A lot of the time folks write off Apple customers as simply being MacTards, fans that are so pre-occupied with Apple and less about the products they make. In part that can be true, I’ve meet some extreme ignorant fans, but in general that’s not true at all.
I’ve meet a lot of fans of Apple who can’t stand the company, but embrace the products they design. I’ve asked many creative souls who in Apple they worship the most, Steve Jobs isn’t on the list as much as Jonathan Ive is. It’s interesting to note this, as competition isn’t important as much as why folks CHOOSE to compete. I’m a fan of Jonathan’s work, as what i’ve read about him is that he seems preoccupied with design first, competition / politics last – seems healthy in a positive way?
Industrial Design is fast becoming the differentiator in today’s technology markets; it’s not just about the magic of software it’s also about how the software experience is presented outside the binary owned domain. Everything from the packaging through to the device it’s housed in all play a collective role. Short change one component to this formula, the rest can suffer.
It’s not easy either, if you look at the first generation of iPods compared to today’s iPhone, there is a radical change in not just ergonomics but visual design inside the software. Evolution is something that you have to fight your way through when it comes to products, it’s not about V1 or V2, but often V3 can be your sweet spot.

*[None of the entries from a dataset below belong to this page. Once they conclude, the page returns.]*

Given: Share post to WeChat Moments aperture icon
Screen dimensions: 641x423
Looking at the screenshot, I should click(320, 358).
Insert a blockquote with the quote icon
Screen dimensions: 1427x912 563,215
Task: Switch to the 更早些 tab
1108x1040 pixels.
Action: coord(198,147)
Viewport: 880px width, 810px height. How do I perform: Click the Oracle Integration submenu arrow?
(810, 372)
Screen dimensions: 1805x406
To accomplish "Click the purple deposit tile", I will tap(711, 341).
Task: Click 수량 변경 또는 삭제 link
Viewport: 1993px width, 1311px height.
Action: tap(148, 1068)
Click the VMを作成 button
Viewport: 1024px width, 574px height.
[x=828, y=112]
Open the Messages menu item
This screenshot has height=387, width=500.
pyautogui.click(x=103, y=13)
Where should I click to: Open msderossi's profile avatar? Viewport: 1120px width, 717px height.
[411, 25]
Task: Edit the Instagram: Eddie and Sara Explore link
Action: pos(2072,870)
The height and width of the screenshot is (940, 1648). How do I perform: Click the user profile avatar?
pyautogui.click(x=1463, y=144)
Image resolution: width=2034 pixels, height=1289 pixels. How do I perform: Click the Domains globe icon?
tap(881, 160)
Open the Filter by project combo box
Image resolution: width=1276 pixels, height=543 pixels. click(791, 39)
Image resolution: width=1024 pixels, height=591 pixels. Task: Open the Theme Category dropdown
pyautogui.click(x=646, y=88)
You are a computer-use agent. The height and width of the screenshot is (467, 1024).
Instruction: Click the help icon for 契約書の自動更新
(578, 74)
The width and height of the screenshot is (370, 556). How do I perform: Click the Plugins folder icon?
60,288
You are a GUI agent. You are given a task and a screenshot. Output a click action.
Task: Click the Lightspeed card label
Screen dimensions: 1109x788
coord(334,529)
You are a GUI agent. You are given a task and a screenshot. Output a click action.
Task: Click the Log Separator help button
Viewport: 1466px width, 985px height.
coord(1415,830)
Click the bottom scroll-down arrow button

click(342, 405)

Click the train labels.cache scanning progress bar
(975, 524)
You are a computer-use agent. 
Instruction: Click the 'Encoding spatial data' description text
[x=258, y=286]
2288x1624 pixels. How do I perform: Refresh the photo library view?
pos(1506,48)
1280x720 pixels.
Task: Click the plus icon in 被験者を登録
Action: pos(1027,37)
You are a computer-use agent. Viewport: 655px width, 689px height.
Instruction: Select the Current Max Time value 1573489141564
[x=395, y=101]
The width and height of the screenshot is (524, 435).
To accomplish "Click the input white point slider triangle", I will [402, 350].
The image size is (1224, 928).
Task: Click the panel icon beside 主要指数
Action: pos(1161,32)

I like to call this the “Goldie Locks” effect in that as a child I was told the story of “Goldie Locks & the Three Bears”. Basically by her 3rd attempt at eating the porridge, it was “just right”. Its amazing how often this formula seems to happen not just in Microsoft but all brands really.
I look at the Zune from where it’s come to where it’s heading and I’m at peace with it. I feel our Zune team get design, the shame here is it’s not available outside the U.S (something I hope will change).
I look at the XBOX Team and Project NATAL and it again, I’m at peace with it all as they are looking to focus on the experience and less on the technology per say – games are funny incubation of innovation at times.
I look at the next version of Office and am amazed at how clean it’s fast becoming. Same with Windows 7.
The point is this; we have become used to judging “new” from how it looks not so much how it acts. If we see a new product come out that’s based off the old, it’s main focus is on how it looks and less what it does new – that comes later and is of equal importance.
We do judge a book by its cover, and as such we really need to tackle the design first and focus on engineering second. If you target where you want to head and then focus on how you get there, at least your goal is more weighted towards innovation and less on limitation.
I think Apple has taught Microsoft a valuable lesson in the past 3 years; it’s a healthy amount of competition as well. Adobe is also teaching Microsoft valuable lessons as well.
We are a company that has had a lot of engineering culture ingrained into our DNA – yet in the past 3-4 years I’ve seen the design discussion change from being this quiet blip on the radar to being a more focal point in discussion.
I’m not a fan of the the new Bing logo, it just irritates me at how the proportion is off, yet I’ve seen a healthy debate internally on the subject that has made me extremely proud of how Microsoft is changing its approach to design. I’m not happy with the outcome, but will happily accept this given the result was we approached a conversation differently to what I would of ever thought years ago. In the end I concede that Bing will be measured by how well it helps folks search not so much on what the brand looks like.
Engineering only gives you so much of a head start, as it can usually be matched, design however is something that if you copy becomes obvious as well the initial moment had already passed.
Design can interrupt you in a positive way. Its downside is that it’s not open to “rinse & repeat” formulas.